Unter den „bestehenden Vorschriften" iSd § 2 Abs 1 GEG sind nur generelle Kostentragungsregeln, nicht aber Regelungen über den Kostenersatz zwischen den Parteien, zu verstehen (Stabentheiner, Gerichtsgebühren³ Anm 3 zu § 2 GEG). Der mit „Kostenersatz" übertitelte § 78 des neuen AußStrG BGBl I 2003/111 kann deshalb nicht als Anknüpfungspunkt für die Kostentragung herangezogen werden. Auch eine gerichtliche Kostenersatzentscheidung ist bislang nicht ergangen, sodass im Sinne des § 2 Abs 1 GEG die Sachverständigengebühren von denjenigen Beteiligten zu ersetzen sind, die sie veranlasst haben oder in deren Interesse die Amtshandlung vorgenommen wurde.

Dabei ist nicht ausschlaggebend, wer den unmittelbar zur Vornahme der Prozesshandlung führenden Antrag gestellt hat, sondern ob die Prozesshandlung meritorisch beiden Teilen in gleicher Weise zugute kommt. Dies ist etwa dann der Fall, wenn der Sachverständigenbeweis deshalb im Interesse beider Parteien lag, weil er zur Klärung des von beiden Teilen verschieden beurteilten Sachverhaltes gedient hat (vgl Bydlinski in Fasching/Konecny2 II/1 § 40 ZPO Rz 3).
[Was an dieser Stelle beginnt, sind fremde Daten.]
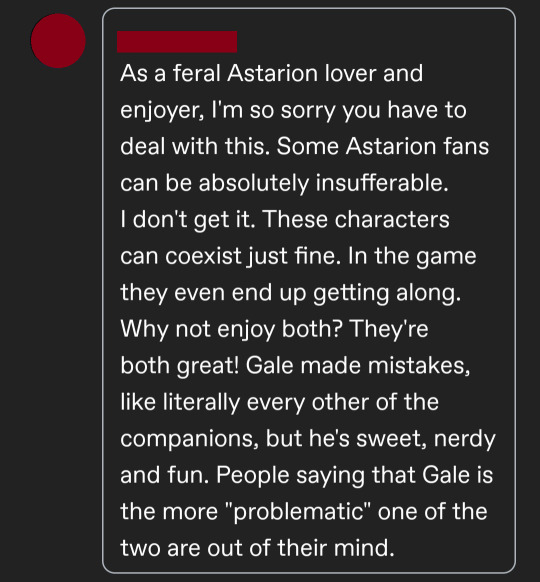Image resolution: width=540 pixels, height=582 pixels.
Task: Click the word "sweet" in the comment
Action: coord(389,439)
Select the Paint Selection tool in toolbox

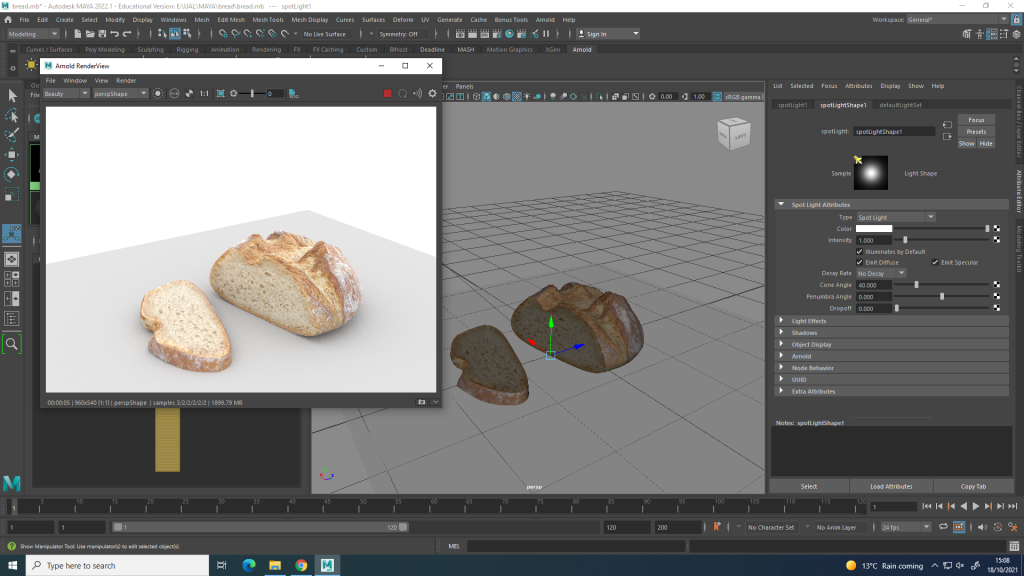point(13,135)
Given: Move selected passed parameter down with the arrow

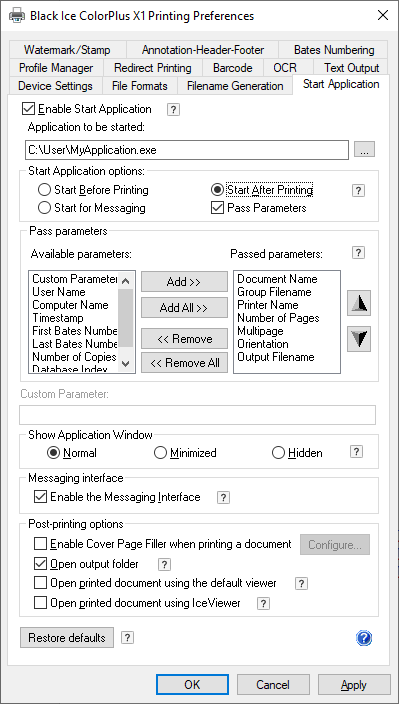Looking at the screenshot, I should 359,339.
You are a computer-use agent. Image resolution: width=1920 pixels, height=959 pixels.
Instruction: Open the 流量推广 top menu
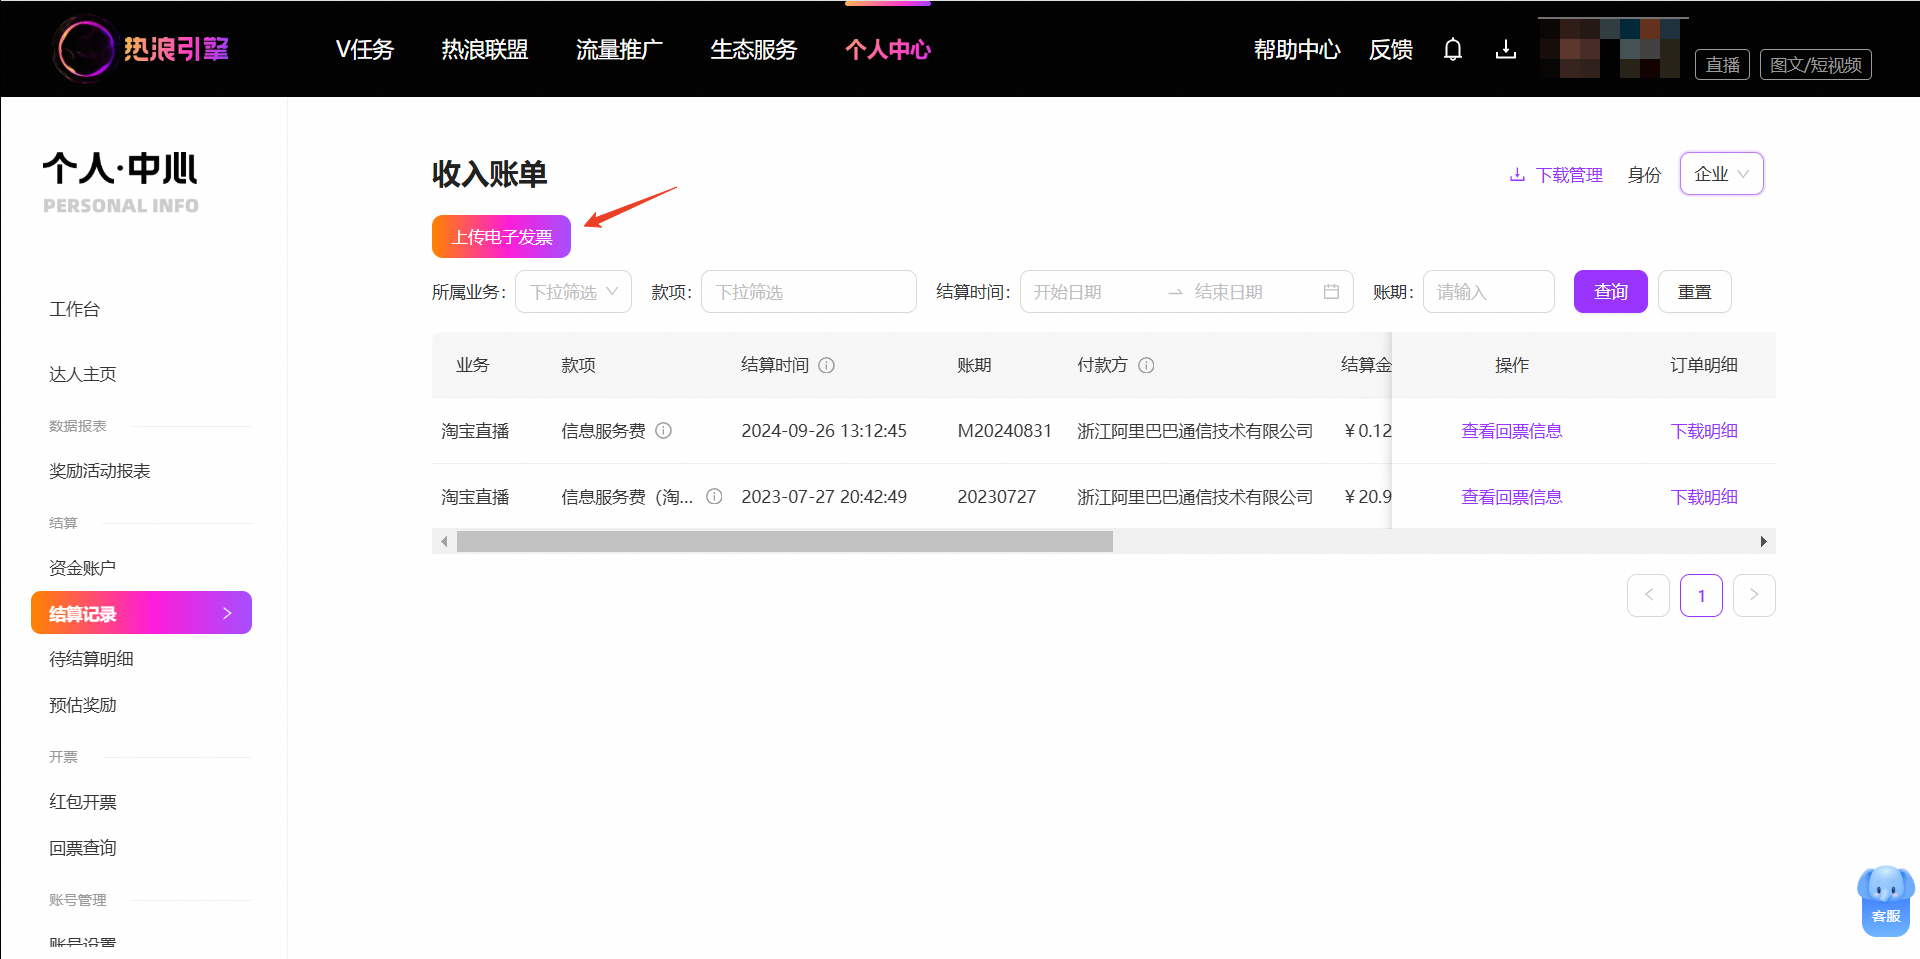pos(619,49)
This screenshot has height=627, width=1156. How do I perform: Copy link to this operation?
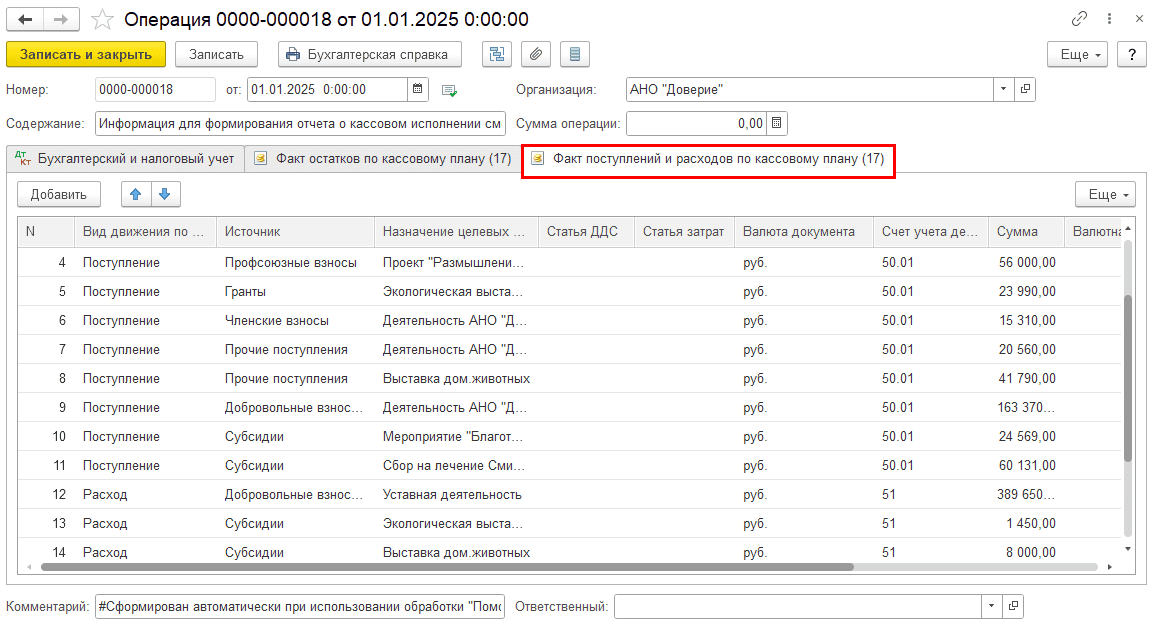1079,19
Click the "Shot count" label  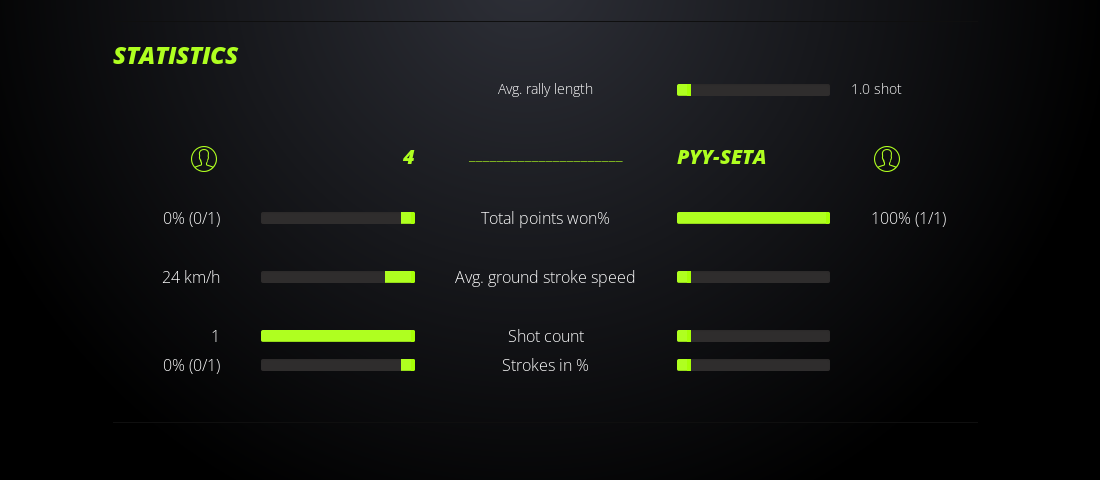tap(545, 336)
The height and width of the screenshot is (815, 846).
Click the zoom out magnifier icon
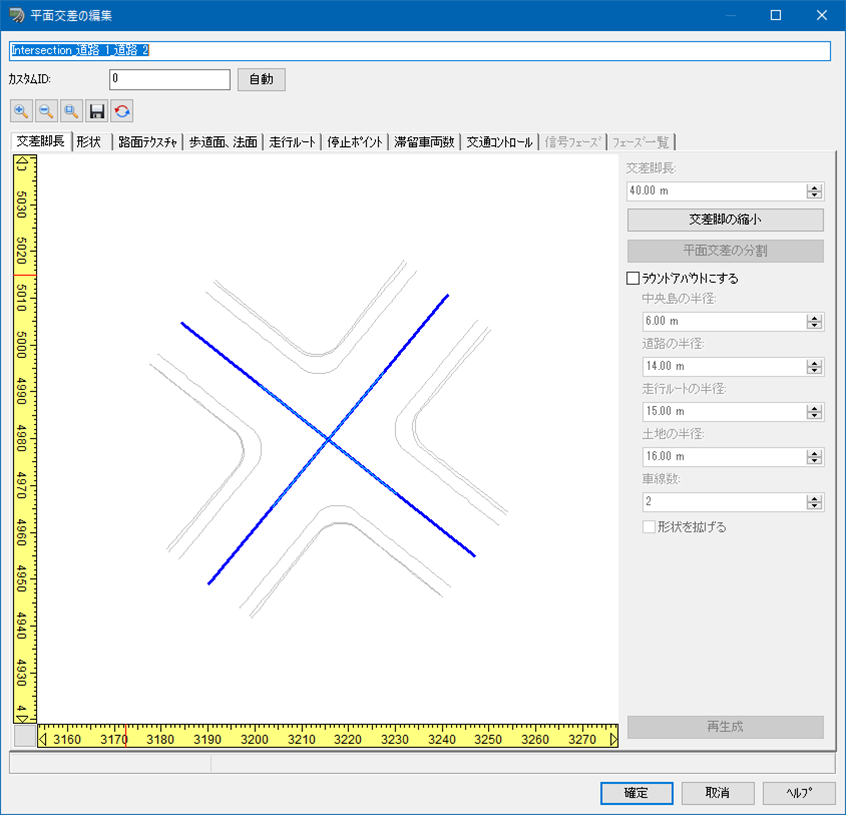(x=46, y=111)
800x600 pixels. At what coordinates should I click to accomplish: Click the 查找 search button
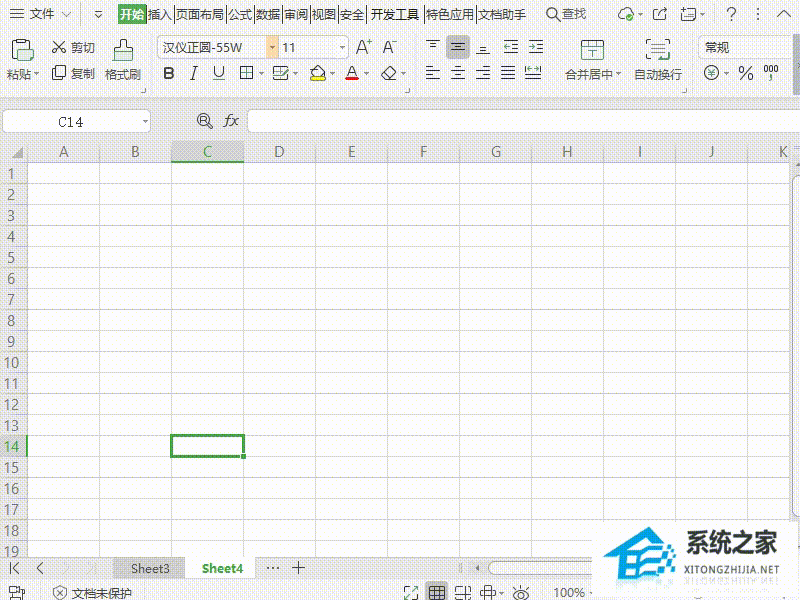coord(566,14)
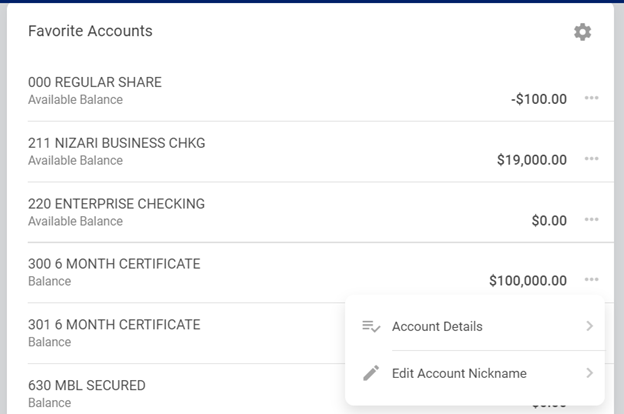Open options for 000 Regular Share
The image size is (624, 414).
(x=591, y=98)
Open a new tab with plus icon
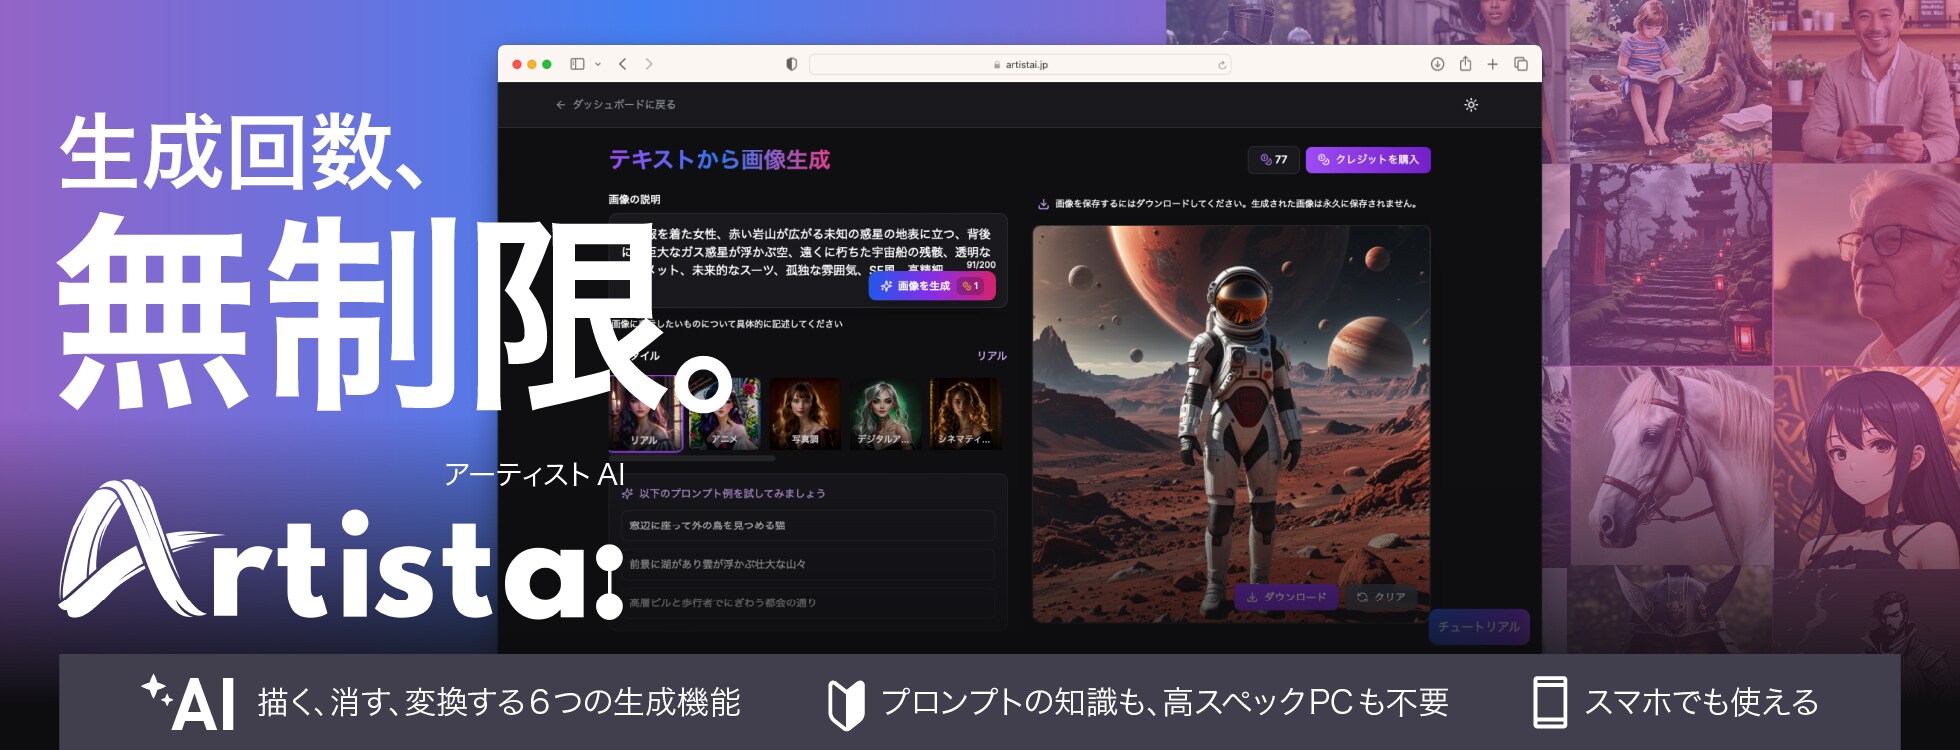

Wenn - wie hier - der Unterhaltspflichtige einer selbständigen Erwerbstätigkeit nachgeht und zur Ermittlung der Unterhaltsbemessungsgrundlage die Beiziehung eines Buchsachverständigen notwendig ist, liegt nach herrschender Rechtsprechung die Aufklärung der wirtschaftlichen Leistungsfähigkeit im Allgemeinen im Interesse beider Teile (EF 115.736ff.), weshalb sowohl der unterhaltspflichtige Elternteil als auch das unterhaltsberechtigte Kind dem Grunde nach für die aufgelaufenen Sachverständigengebühren haften.

Nach § 2 Abs 1 letzter Satz GEG, der hier - wie bereits dargelegt - mangels einer „bestehenden" Kostentragungsvorschrift oder einer bereits ergangenen gerichtlichen Kostenersatzentscheidung maßgebend ist, haften mehrere Personen, die zum Ersatz desselben Betrages verpflichtet sind, jedoch zur ungeteilten Hand.

Aus diesen Erwägungen war den Rekursen beider Parteien ein Erfolg zu versagen und der angefochtene Beschluss U-ON 32 zu bestätigen. Der Ausspruch über die Kostentragungspflicht gemäß § 2 Abs 2 GEG betrifft eine Entscheidung im Kostenpunkt (§ 62 Abs 2 Z 1 AußStrG), sodass auszusprechen war, dass der Revisionsrekurs jedenfalls unzulässig ist.